Для этого мы сделали так, чтобы эти эндпоинты самостоятельно ходили в эластик, а потом просто возвращали на фронт данные из него. То есть мы убрали все походы в PostgreSQL и убрали iLIKE, заменив их на запросы к ElasticSearch.
Фронт по-прежнему ничего не знал об этой подмене, но у наших юзеров уже был видимый результат - теперь они могли вбить "иван иванович рассказывает про Х", "выступление ивановича" и любой другой запрос. В любом случае они получали релевантные результаты поиска, а не 404, как раньше.
Также у нас возникла следующая проблема - переводы. В нашей системе на тот момент уже была поддержка более десяти языков. Надо было сделать так, чтобы другие локализации событий также отдавались через ElasticSearch.
Придумали два способа:
1) Добавить в существующие индексы кучу полей с переводами. Например, было просто field, а стало бы field_ru, field_en, field_fr и т.д.
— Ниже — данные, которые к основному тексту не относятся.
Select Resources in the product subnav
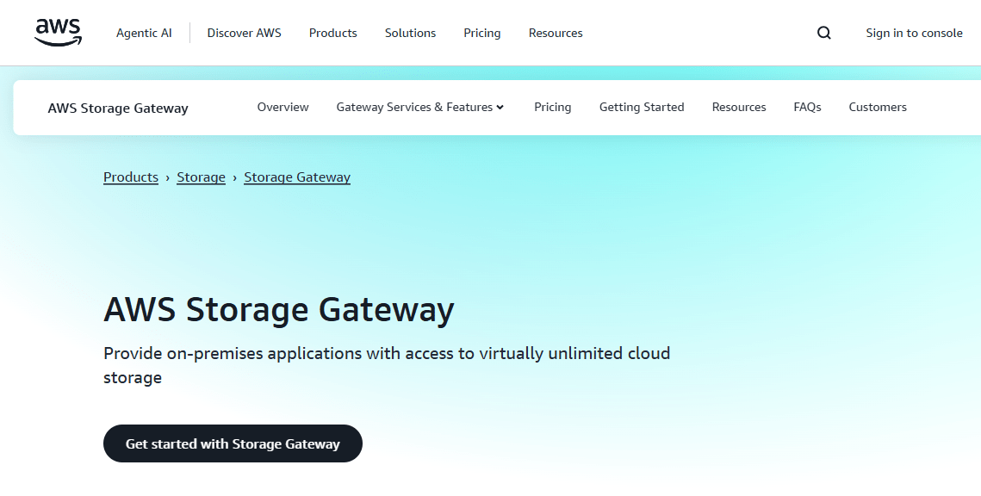The image size is (981, 496). click(x=739, y=108)
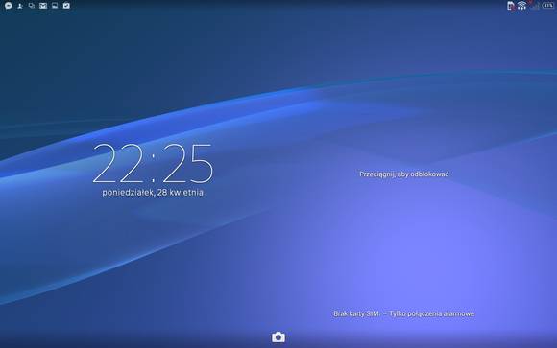557x348 pixels.
Task: Tap 'Przeciągnij, aby odblokować' unlock hint
Action: [404, 174]
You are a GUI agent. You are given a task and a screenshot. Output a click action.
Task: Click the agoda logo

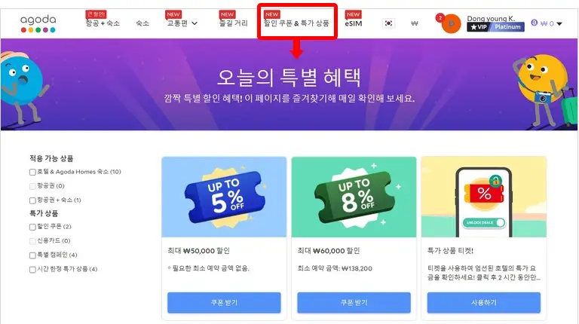point(38,23)
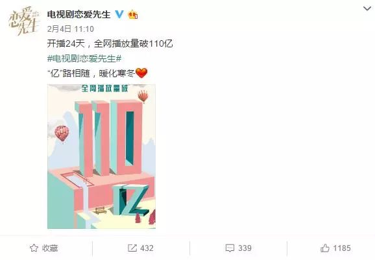This screenshot has width=375, height=260.
Task: Click the gold crown membership badge
Action: pyautogui.click(x=133, y=14)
2) Один язык = один индекс. Существующие индексы остались бы нетронутыми, зато мы наделали бы кучу похожих индексов, но каждый под свою локаль
В первом случае у нас получилось бы огромное количество полей. Я упоминала, что у нас и так их было изначально немало, а в такой реализации их количество увеличилось бы в 10+ раз. Это повлекло бы следующие проблемы:
- более медленный поиск (поиск по маленькому датасету работает быстрее)
- если нам понадобится сделать что-то специфичное для одного или нескольких языков, например, добавить какое-то поле, то весь индекс придется реиндексировать. В случае с разными индексами под разные языки этого можно было бы избежать
- плохое масштабирование. Гораздо проще масштабироваться, если вы имеете возможность закинуть индекс с французской локализацией на один сервер, а с английской на другой
Учитывая все это, мы воспользовались вторым способом.
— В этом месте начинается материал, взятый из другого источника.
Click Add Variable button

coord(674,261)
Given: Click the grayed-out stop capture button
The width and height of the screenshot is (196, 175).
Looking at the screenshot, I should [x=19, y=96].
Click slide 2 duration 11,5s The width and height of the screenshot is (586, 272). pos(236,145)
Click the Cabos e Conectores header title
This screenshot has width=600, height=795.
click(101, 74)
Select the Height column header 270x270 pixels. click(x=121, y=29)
Под конец второго спринта наши пользователи получили решение для своей проблемы, с которой изначально пришли к нам.
Третья итерация
Мы передали фронтэндерам все запросы для всех эндпоинтов, которые использовали на бэкэнде для общения с ElasticSearch. Удалили лишние эндпоинты, а фронтэндеры начали напрямую общаться с эластиком. Это был завершающий этап внедрения полнотекстового поиска.
upd: как указали в комментариях, ходить из фронта напрямую в эластик может быть небезопасно. В нашем случае на всех индексах стоит read-only флаг, а в самих индексах нет никакой чувствительной информации, которая могла бы быть интересна для злоумышленников. Если у вас мутабельные и/или чувствительные данные хранятся в эластике, то, конечно же, вам нужна прослойка в виде бэкэнда.
Заключение
Здесь был описан кейс для конкретного проекта. Вероятно, в вашем случае такое решение может не подойти вовсе, либо подойти частично - it depends. Буду рада, если кому-то поможет мой опыт внедрения ElasticSearch в проект. Спасибо за внимание!